The No Second Night Out (NSNO) scheme and its “homeless hub” have been accused of creating a “two-tier” homeless hierarchy. The London scheme is part of London’s plans to end rough sleeping by 2012, and aims to get new rough sleepers off the streets as soon as possible

An anonymous source told The Pavement that some of London’s most entrenched rough sleepers were losing out because of the scheme, which is designed to help those new to the streets.

“There has been no additional provision of beds, there’s no new housing, no new schemes - so where are all these people going?” he asked.

Our source, who wished to remain unnamed, added: “What’s going to happen to the unwanted homeless, those people with the biggest problems and the biggest need? At the moment, they are being pushed to the back of the line.”

But Petra Salva, director of NSNO, dismissed the claims, saying that “very few people had been sent to shelters from the hub - most people have been reconnected”.

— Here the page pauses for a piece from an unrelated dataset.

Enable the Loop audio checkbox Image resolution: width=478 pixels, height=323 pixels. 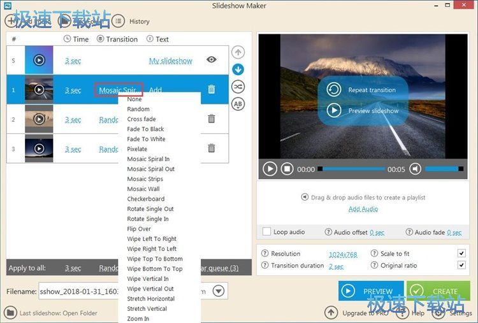click(267, 232)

Our source also questioned how effective a scheme with a turnaround of just three days could be. “Much of the NSNO is focused on ‘reconnection’, or sending people back to where they came from. But people leave for a number of reasons - violence, abuse etc.

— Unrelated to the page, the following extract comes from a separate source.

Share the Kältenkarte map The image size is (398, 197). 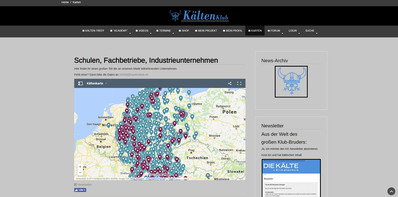coord(230,84)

“Outreach teams put in a lot of time to reconnect someone. How much can be done in three days?”

More than 130 people have passed through the hub since it opened on 1 April, said Salva, with around 60 per cent of these being “successfully reconnected”, something she defines as “no longer sleeping rough”.

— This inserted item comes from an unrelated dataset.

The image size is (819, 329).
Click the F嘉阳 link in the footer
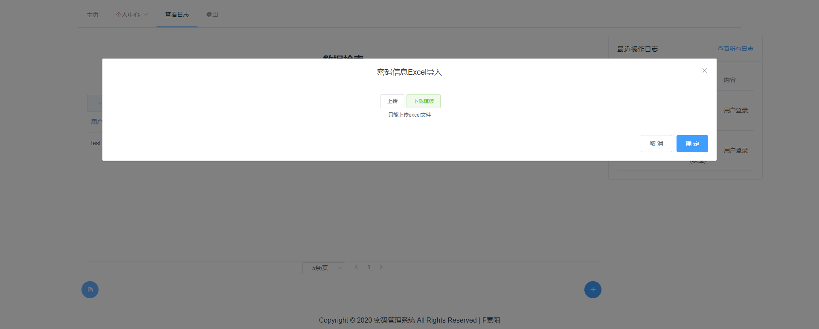[x=491, y=320]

The remaining 40 per cent left the hub “unsuccessful”, and the NSNO doesn’t know what has happened to them since.

Demand for the hub has been high, said Salva, though the NSNO had underestimated users’ needs. For example, around 70 per cent of those seen by the hub have medium- to high-support needs because of drug use or mental health issues.

“We are coping,” she said. “But do we need a different approach or more resources? So far, the jury’s out.”